It is subtly different than {}``physiological logging,'' which is
what LLADD recommends for its redo records. In physiological logging,
the physical (page number) address is stored, but the byte offset
and the actual difference are stored implicitly in the parameters
of some function. When the parameters are applied to the function,
it will update the page in a way that preserves application semantics.
This allows for some convenient optimizations. For example, data within
a single page can be re-arranged at runtime to produce contiguous
regions of free space, or the parameters passed to the function may
be significantly smaller than the physical change made to the page.
{}``Logical logging'' can only be used for undo entries in LLADD,
and is identical to physiological logging, except that it stores a
logical address (the key of a hash table, for instance) instead of
a physical address. This allows the location of data in the page file
to change, even if outstanding transactions may have to roll back
changes made to that data. Clearly, for LLADD to be able to apply
logical log entries, the page file must be physically consistent,
ruling out use of logical logging for redo operations.

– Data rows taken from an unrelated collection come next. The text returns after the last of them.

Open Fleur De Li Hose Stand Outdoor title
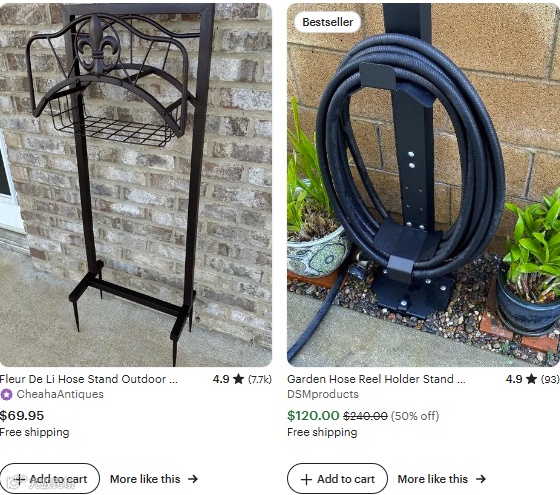The width and height of the screenshot is (560, 495). pyautogui.click(x=89, y=379)
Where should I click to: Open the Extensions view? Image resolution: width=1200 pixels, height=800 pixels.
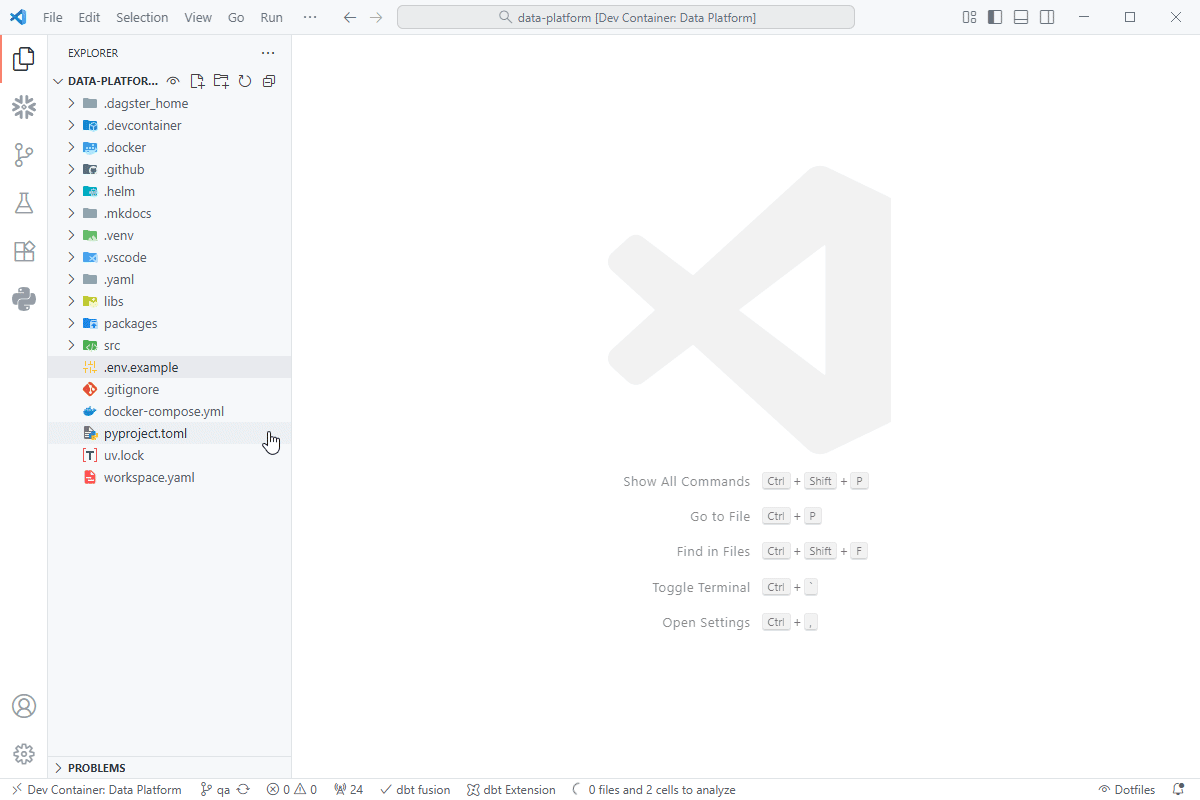click(x=24, y=251)
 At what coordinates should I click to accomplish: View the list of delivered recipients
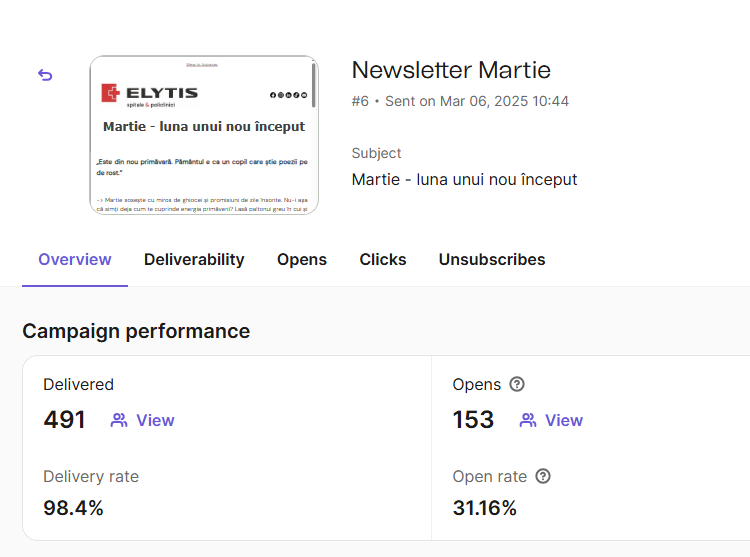(143, 420)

LLADD supports all three types of logging, and allows developers to
register new operations, which is the key to its extensibility. After
discussing LLADD's architecture, we will revisit this topic with a
concrete example.
\subsection{Summary}
This section presented a relatively simple set of rules and patterns
that a developer must follow in order to implement a durable, transactional
and highly-concurrent data structure using LLADD:
\begin{itemize}
\item Pages should only be updated inside of a redo or undo function.
\item An update to a page should update the LSN.

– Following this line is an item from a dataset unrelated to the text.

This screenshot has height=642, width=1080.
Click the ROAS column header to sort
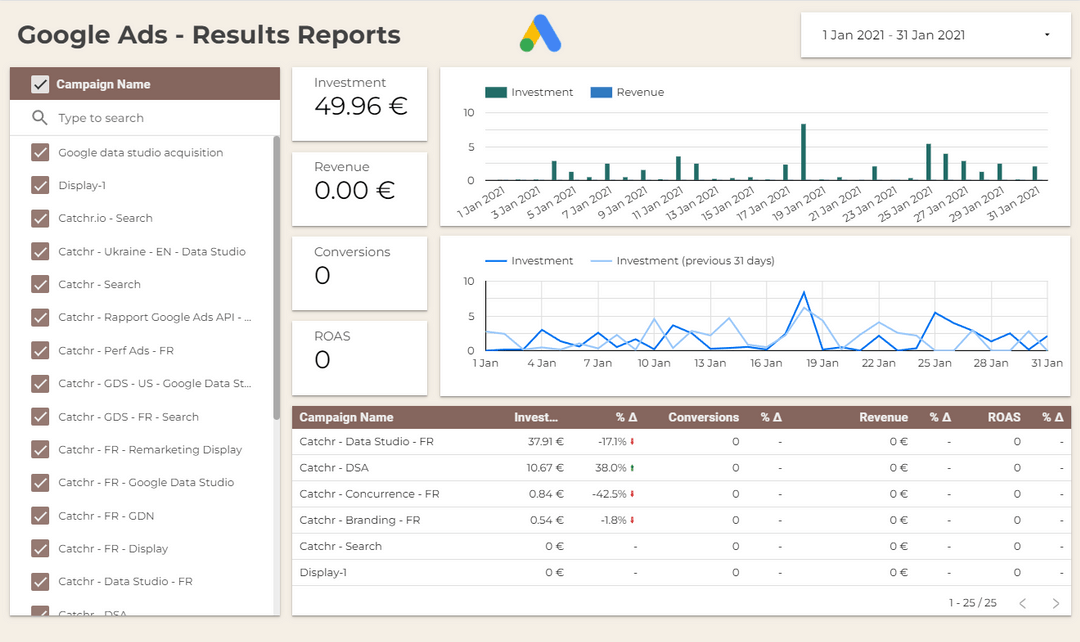pyautogui.click(x=1004, y=417)
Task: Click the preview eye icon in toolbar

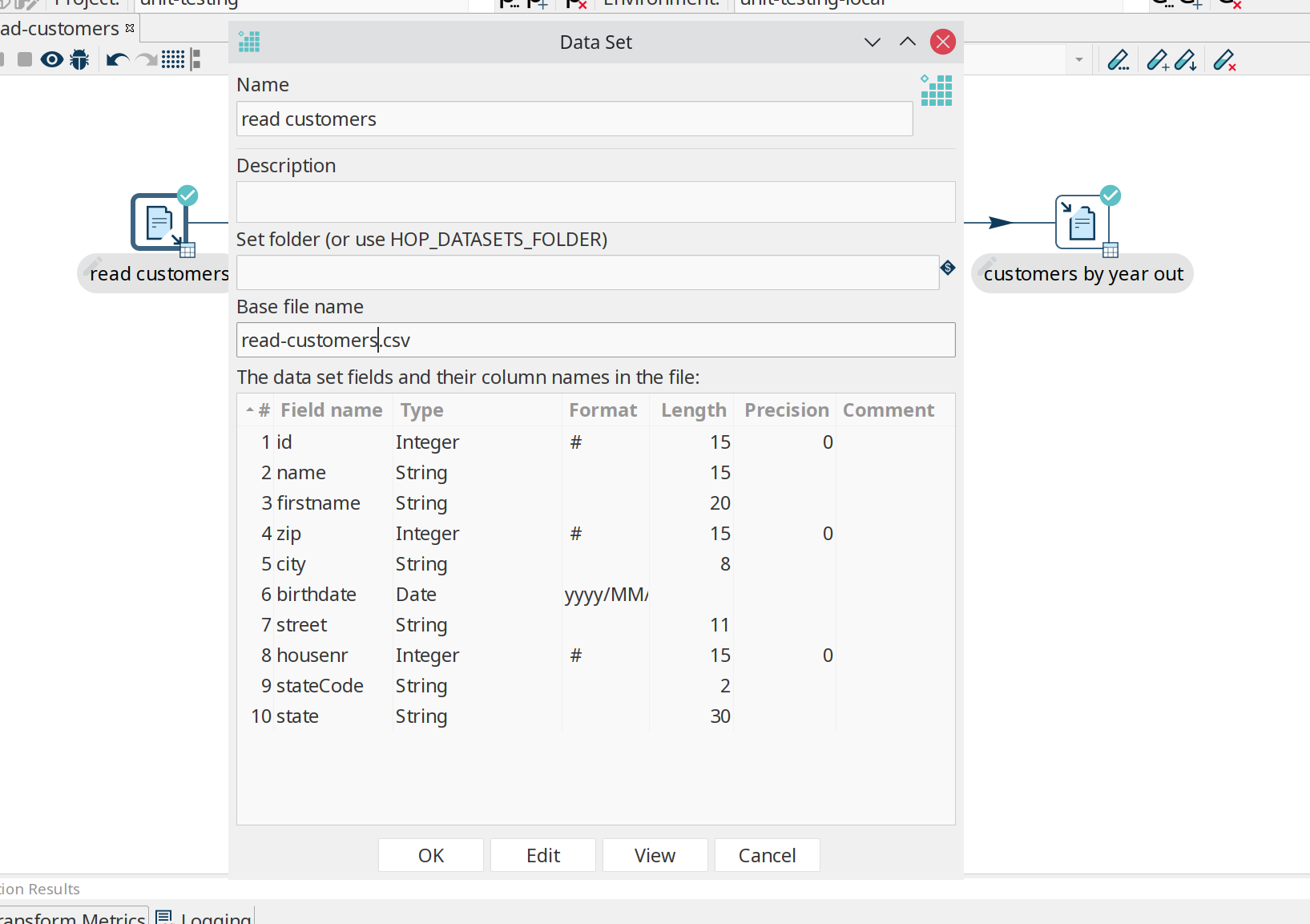Action: coord(52,60)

\item If the data read by the wrapper function must match the state of
the page that the redo function sees, then the wrapper should latch
the relevant data.
\item Redo operations should address pages by their physical offset,
while Undo operations should use a more permenant address (such as
index key) if the data may move between pages over time.

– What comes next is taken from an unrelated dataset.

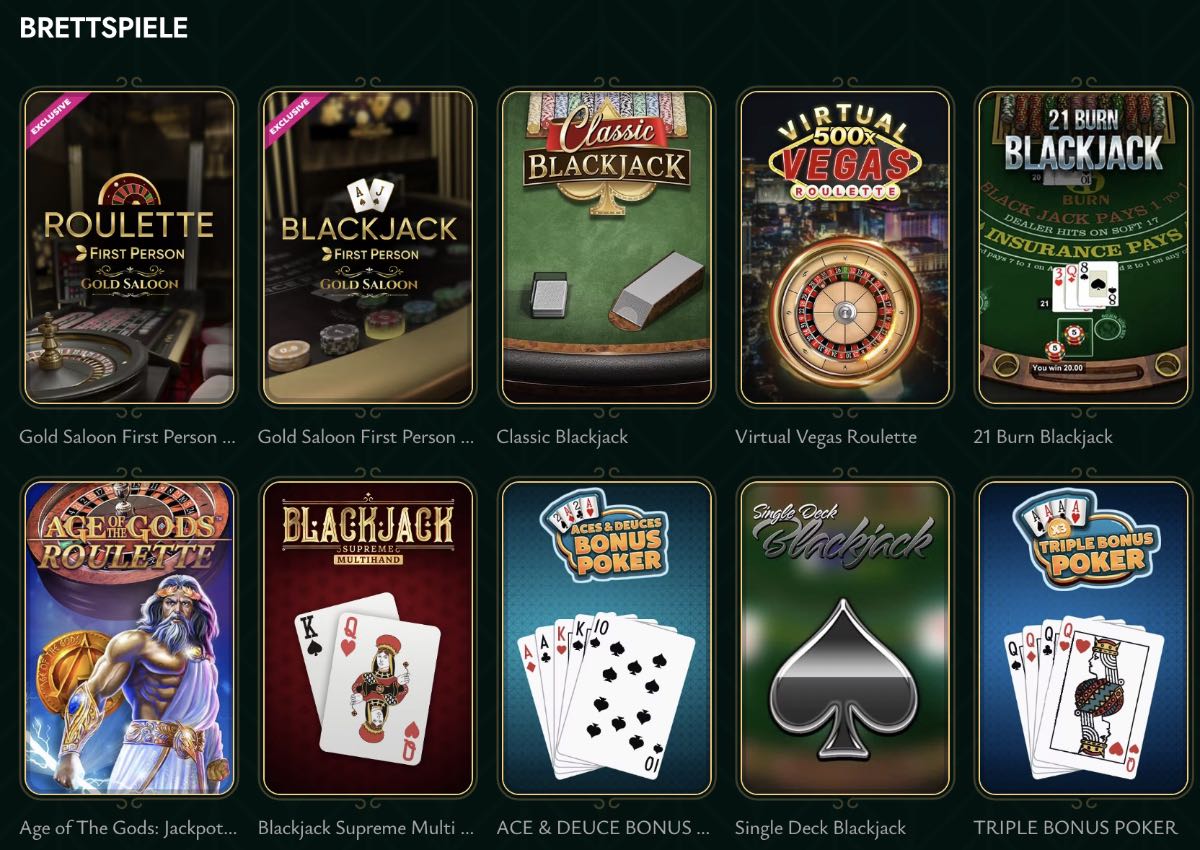Open Gold Saloon First Person Roulette thumbnail

click(129, 247)
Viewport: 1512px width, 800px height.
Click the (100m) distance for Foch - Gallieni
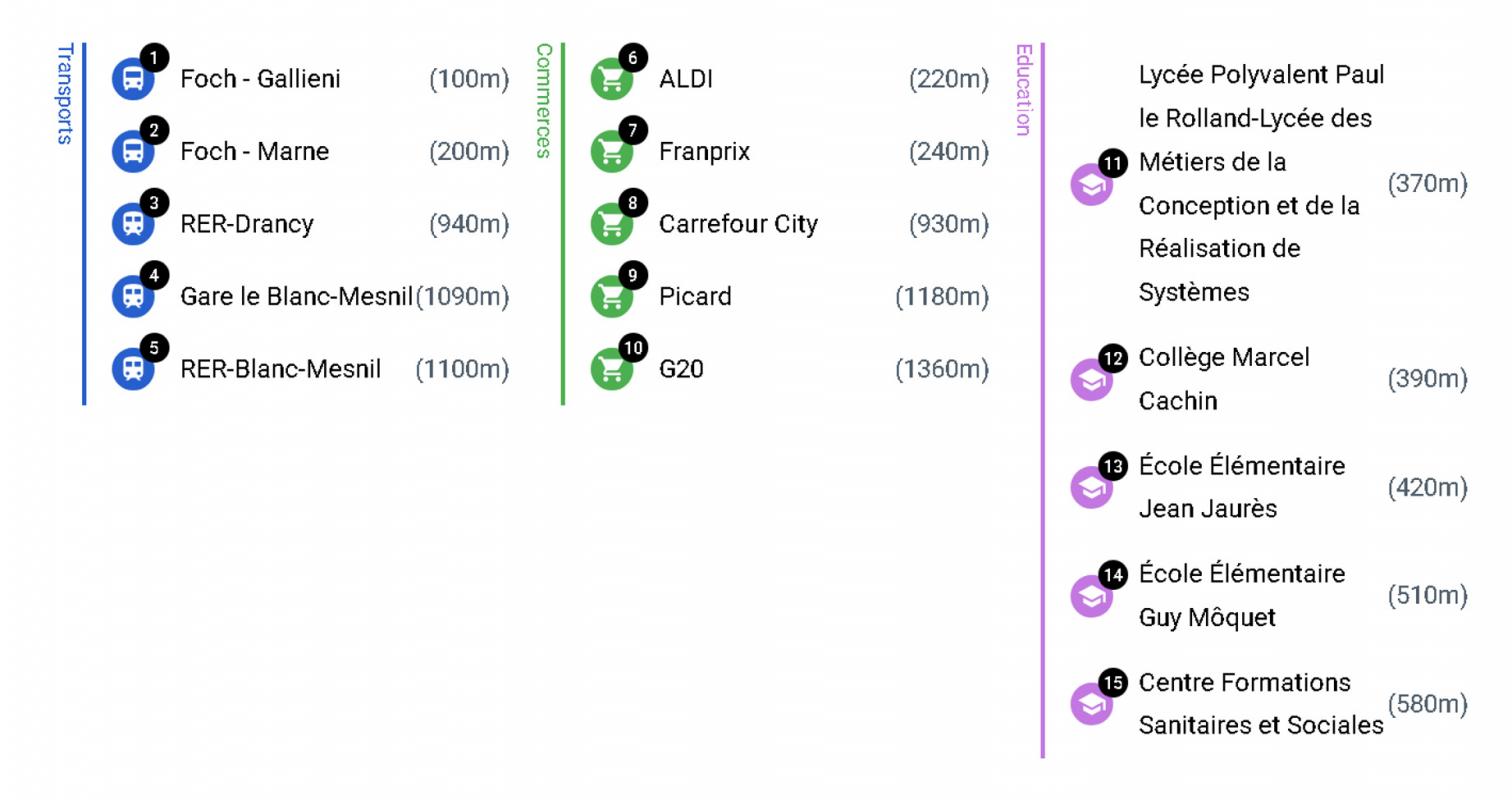click(x=469, y=79)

\item An undo operation must correctly update a data structure if any
prefix of its corresponding redo operations are applied to the
structure, and if any number of intervening operations are applied to
the structure.
\end{itemize}
Because undo and redo operations during normal operation and recovery
are similar, most bugs will be found with conventional testing
strategies. It is difficult to verify the final property, although a
number of tools could be written to simulate various crash scenarios,
and check the behavior of operations under these scenarios.
Note that the ARIES algorithm is extremely complex, and we have left
out most of the details needed to implement it correctly.\footnote{The original ARIES paper was around 70 pages, and the ARIES/IM paper, which covered index implementation is roughly the same length}
Yet, we believe we have covered everything that a programmer needs to know in order to implement new data structures using the basic functionality that ARIES provides. This was possible due to the encapsulation
of the ARIES algorithm inside of LLADD, which is the feature that
most strongly differentiates LLADD from other, similar libraries.
We hope that this will increase the availability of transactional
data primatives to application developers.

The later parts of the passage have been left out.